DATA EXTRACT section start

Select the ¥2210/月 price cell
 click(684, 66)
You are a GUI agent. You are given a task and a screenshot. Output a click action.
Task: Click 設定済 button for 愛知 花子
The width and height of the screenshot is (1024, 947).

DATA EXTRACT section end

Final part of the records: return the line that contains "You are a GUI" and every line after it, exactly, with no other lines added.

You are a GUI agent. You are given a task and a screenshot. Output a click action.
Task: Click 設定済 button for 愛知 花子
The width and height of the screenshot is (1024, 947).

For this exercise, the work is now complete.